SAN DIEGOHistorically, cancer patients with liver metastases that were bilobar or noncolorectal, or who were simply elderly, have been considered inappropriate candidates for hepatic resection. A new study from the University of Chicagos Pritzker School of Medicine suggests that these indications for resection should be liberalized.
Joseph F. Buell, MD, assistant professor of surgery, University of Cincinnati, reported the results in a poster session at the Society for Surgery of the Alimentary Tract (SSAT) annual meeting held during the Digestive Disease Week con-ference.
Dr. Buell and his colleagues identified 77 nontraditional resection candidates and compared them to 63 traditional resection candidates with unilobar colo-rectal cancer liver metastases who were younger than age 70.
The nontraditional group was composed of 21 colorectal cancer patients older than 70, 25 patients with bilobar colorectal cancer liver metastases, and 31 with non-colorectal cancer metastases. Length of hospital stay, 90-day mortality, and morbidity rates were similar for the traditional and nontraditional groups.
Disease-free survival at 1, 3, and 5 years for the traditional group was 93%, 60%, and 49%, respectively, vs 81%, 41%, and 23% for the nontraditional group (P < .008).
Dr.
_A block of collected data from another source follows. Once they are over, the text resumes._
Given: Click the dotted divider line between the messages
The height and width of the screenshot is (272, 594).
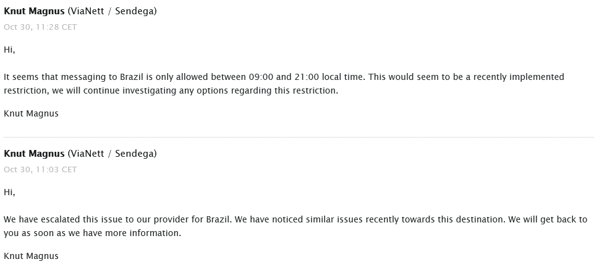Looking at the screenshot, I should (299, 137).
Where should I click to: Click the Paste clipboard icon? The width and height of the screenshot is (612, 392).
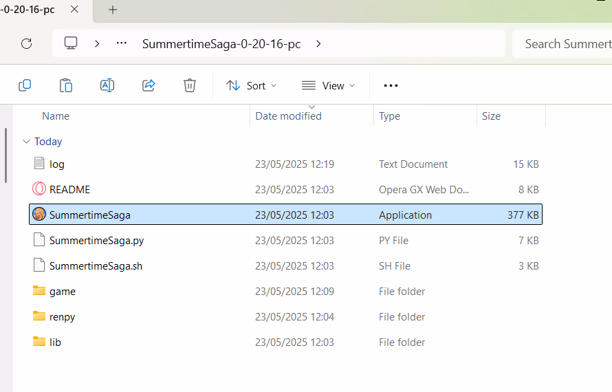pos(66,85)

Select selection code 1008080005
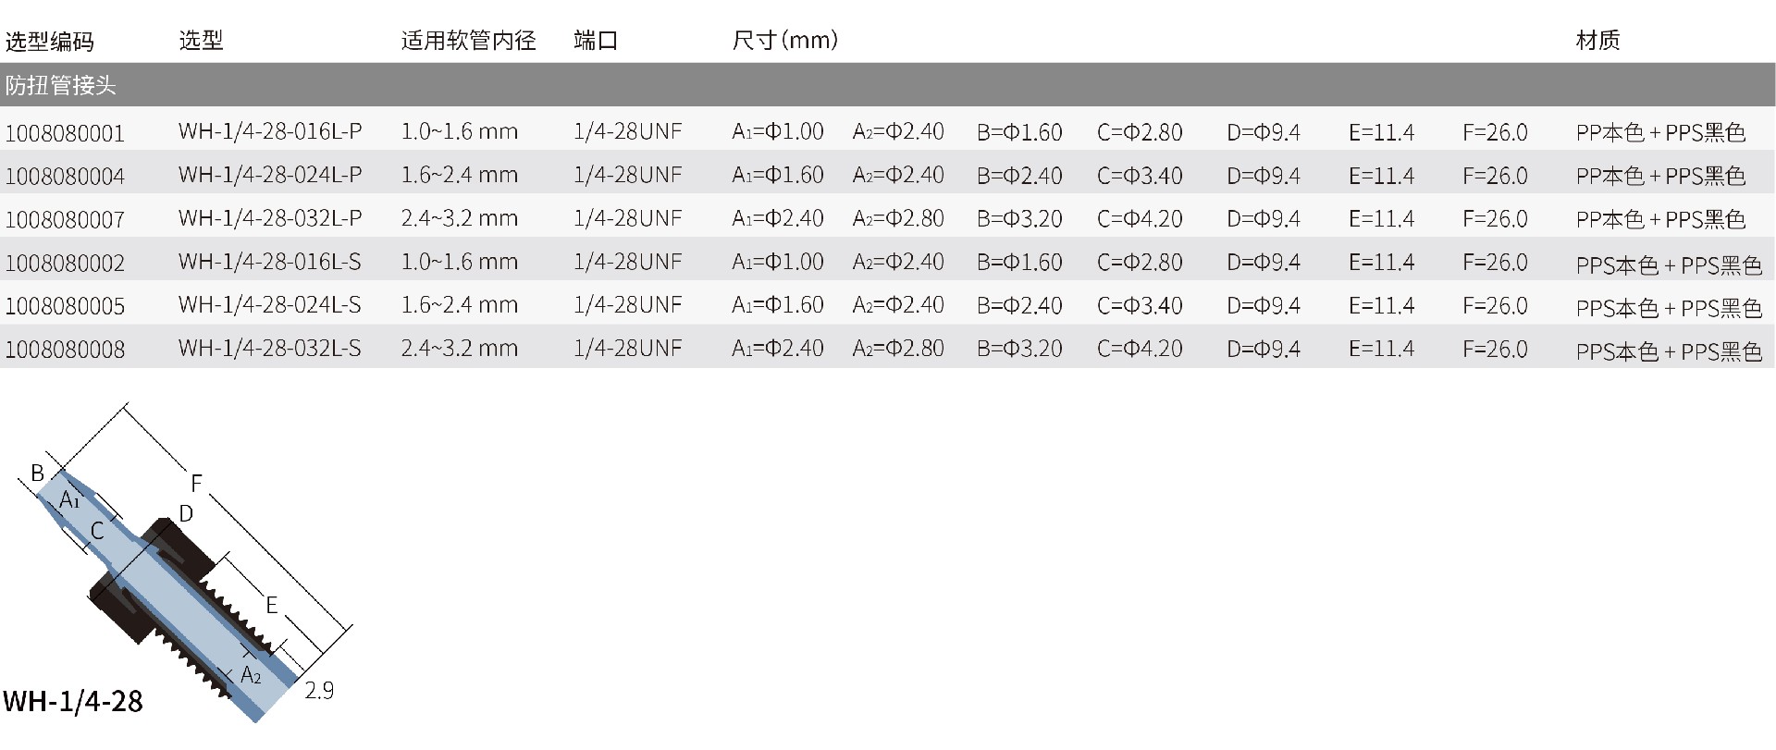tap(65, 306)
Buell found that the patients with bilobar disease had a significantly decreased disease-free period from the time of the primary resection to metastatic disease, compared with the traditional colo-rectal cancer group.
Patients over 70 with colorectal cancer had a 5-year survival rate equivalent to that of the traditional colorectal cancer group (42% vs 49%), but patients with bilobar liver cancer had a decreased 5-year survival rate.
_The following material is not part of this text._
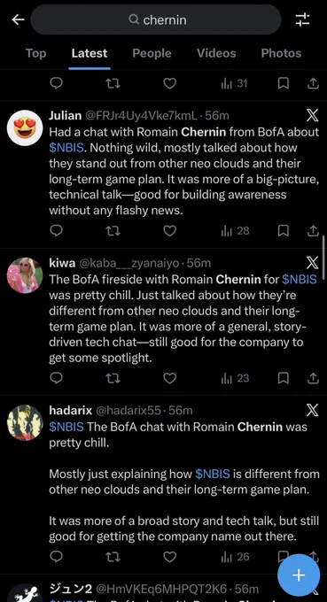Open the $NBIS cashtag in kiwa's post

[x=300, y=279]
Patients with non-colorectal cancer metastases had a decreased 3-year survival rate, compared with the traditional colorectal cancer group.
Hepatic resection in nontraditional patients can be performed with minimal morbidity and mortality, Dr. Buell concluded.
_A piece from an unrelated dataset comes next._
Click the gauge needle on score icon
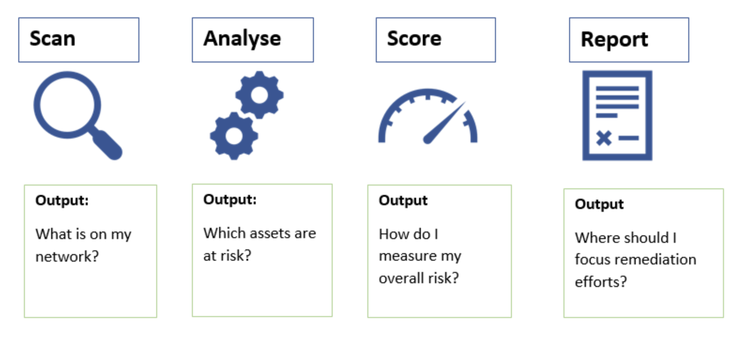The image size is (746, 341). tap(443, 123)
He said that despite the decreased survival rates in the nontraditional patients, particularly those with bilobar disease or non-colorectal cancer metastases, when this group is compared with traditional colorectal cancer patients, the survival approximates those historically reported for resection of hepatic colorectal cancer metastases.
There is a benefit, Dr. Buell said. Were not changing the pace of the disease, but we are prolonging survival, because patients are not dying from their liver disease.